Open Access publication announcement
This month, “Validating the City Region Food System Approach: Enacting Inclusive, Transformational City Region Food Systems,” was published in Sustainability. This open access co-authored paper offers a critical assessment of the value and utility of the evolving City Region Food Systems (CRFS) approach.
In this work, Alison Blay-Palmer, Guido Santini, Marielle Dubbeling, Henk Renting, Makiko Taguchi, and Thierry Giordano—FLEdGE researchers and collaborators from RUAF and the FAO—introduce the CRFS approach and reflect on how it compares to other recent ways of understanding food systems. They also highlight the potential of the CRFS approach to make space for collective action at multiple scales of the food system and suggest ways that the international community might take up the CRFS approach in practice.
For more information, see the abstract below or access the full text here.

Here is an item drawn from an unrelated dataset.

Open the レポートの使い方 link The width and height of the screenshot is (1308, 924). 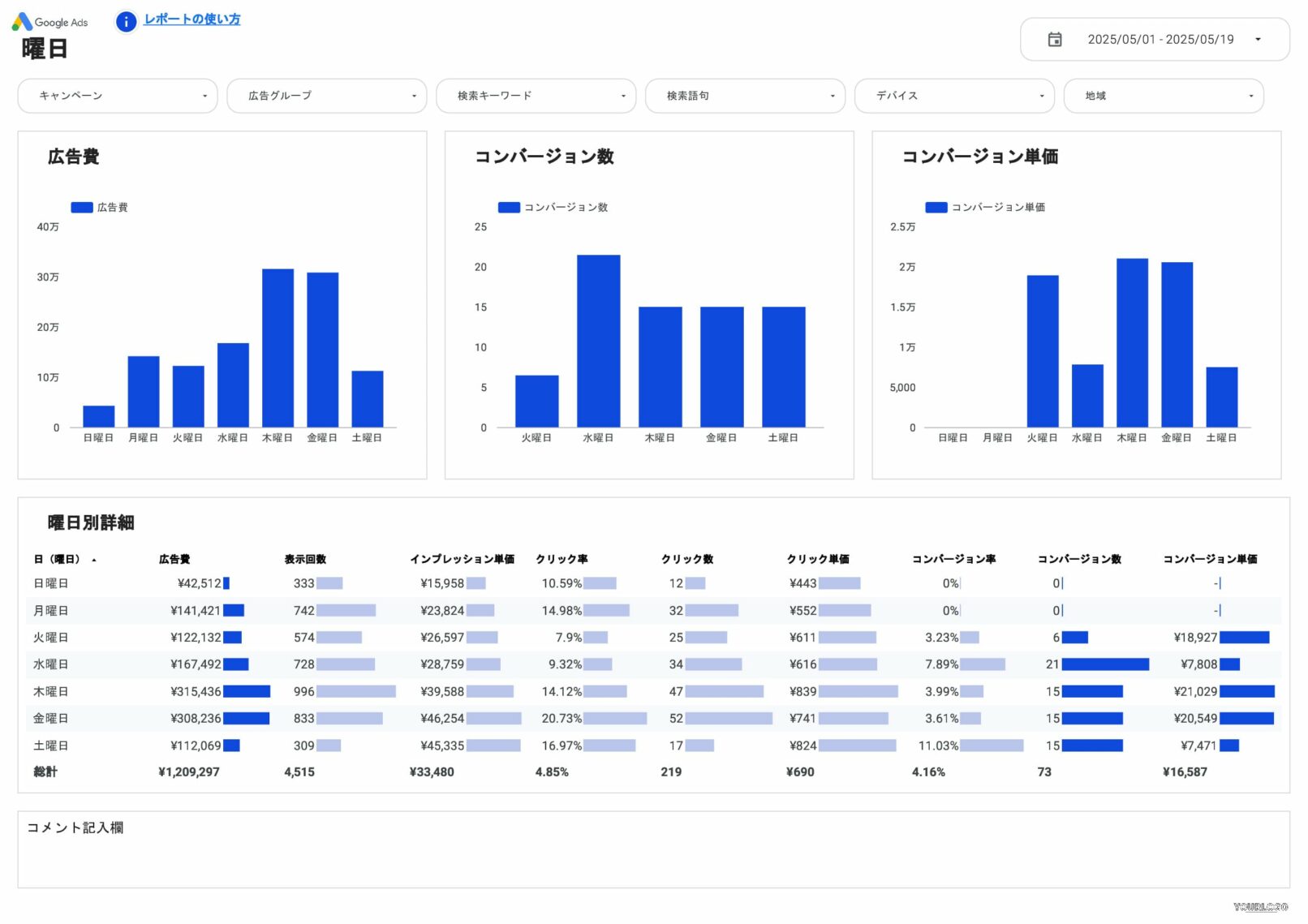[191, 19]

This paper offers a critical assessment of the value and utility of the evolving City Region Food Systems (CRFS) approach to improve our insights into flows of resources—food, waste, people, and knowledge—from rural to peri-urban to urban and back again, and the policies and process needed to enable sustainability. This paper reflects on (1) CRFS merits compared to other approaches; (2) the operational potential of applying the CRFS approach to existing projects through case analysis; (3) how to make the CRFS approach more robust and ways to further operationalize the approach; and (4) the potential for the CRFS approach to address complex challenges including integrated governance, territorial development, metabolic flows, and climate change. The paper begins with the rationale for CRFS as both a conceptual framework and an integrative operational approach, as it helps to build increasingly coherent transformational food systems. CRFS is differentiated from existing approaches to understand the context and gaps in theory and practice. We then explore the strength of CRFS through the conceptual building blocks of ‘food systems’ and ‘city-regions’ as appropriate, or not, to address pressing complex challenges. As both a multi-stakeholder, sustainability-building approach and process, CRFS provides a collective voice for food actors across scales and could provide coherence across jurisdictions, policies, and scales, including the Milan Urban Food Policy Pact, the Sustainable Development Goals, the Habitat III New Urban Agenda, and the Conference of the Parties (COP) 21. CRFS responds directly to calls in the literature to provide a conceptual and practical framing for policy through wide engagement across sectors that enables the co-construction of a relevant policy frame that can be enacted through sufficiently integrated policies and programs that achieve increasingly sustainable food systems.